One of the old Puritans says that, "It is a foretaste of eternal life, when in holy practices we taste the sweetness of that heavenly manna; this angels' food, those soul-fattening viands that make us for a time to forbear our appointed food. It is a help to the understanding of heavenly mysteries, as Daniel found it. It ferrets out corruption, and is to the soul as washing is to a room, which is more than sweeping, or as scouring to the vessel, which is more than ordinary washing. It subdues rebel flesh which, with fullness of bread, will wax wanton as Sodom, Jeshurun, Ephraim. It testifies true repentance by this holy revenge, 2 Cor. vii. 11, while we thus amerce (punish arbitrarily) and punish ourselves by a voluntary foregoing of the comforts and commodities of life as altogether unworthy. Psa. xxxv. 13." Now this old Puritan knew what he wrote about far better than we do who read his words. He could speak from experience, which we cannot. He had probably spent many a day fasting, and if he speaks thus enthusiastically of the practice, had we not better try it for ourselves? In this matter, however, we need not be guided by man's testimony, for we have the testimony of God himself. The blessings which he promises to his fasting and praying people include every temporal and spiritual thing which we can seek or desire. See Isa. Iviii. 8—12, with Joel ii. 18—27. Oh, then let us all join in this sacred duty; this duty so full of promise and blessing. Let us deny ourselves, and take up our cross to follow our Lord. Let us do battle with the flesh that we may reap the fruits of the Spirit Oh, let us go forth and share the glorious spoil!

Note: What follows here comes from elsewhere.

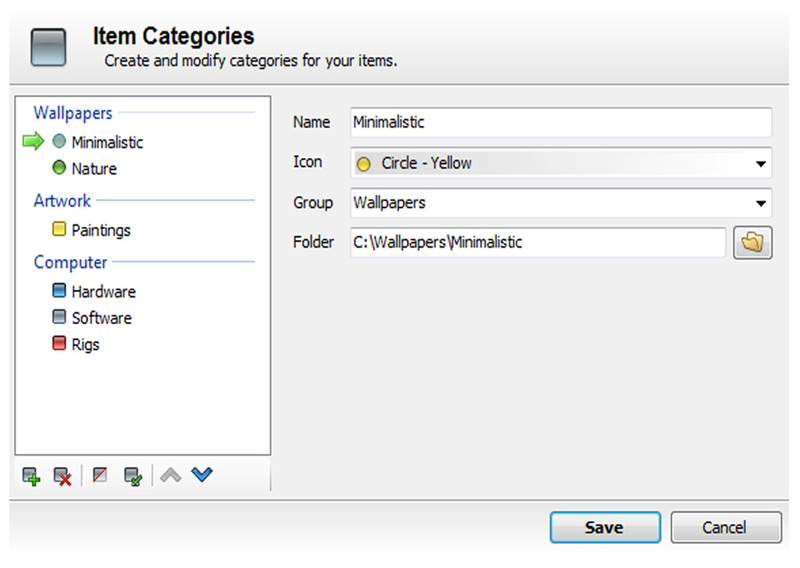Move category down with blue arrow

[x=202, y=475]
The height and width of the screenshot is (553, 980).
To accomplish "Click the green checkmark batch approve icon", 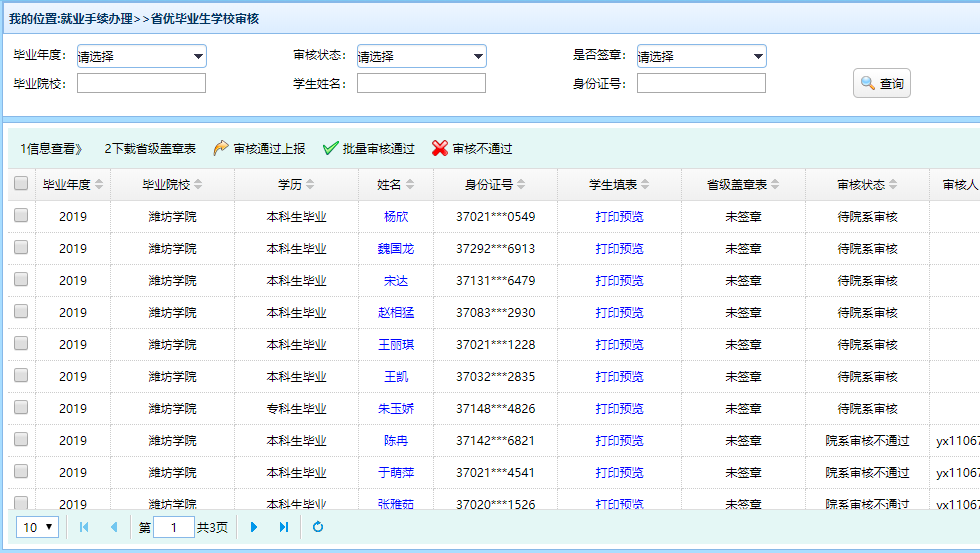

But some will perhaps refuse thus to deny themselves. We must leave such in the hands of the Lord; but let them rest assured that he who blamed the Pharisees for fasting amiss will much more blame those who fast not at all. If you will not fast when God calls to it, you will fast from choice when the heavenly Bridegroom is taken from you. Oh, that these poor words might induce you to try for once this long-neglected duty, then your fasting would be turned into feasting, and your prayers into praise.
Benjamin Davies, taken from The Sword and Trowel, edited by Charles Spurgeon, 1866.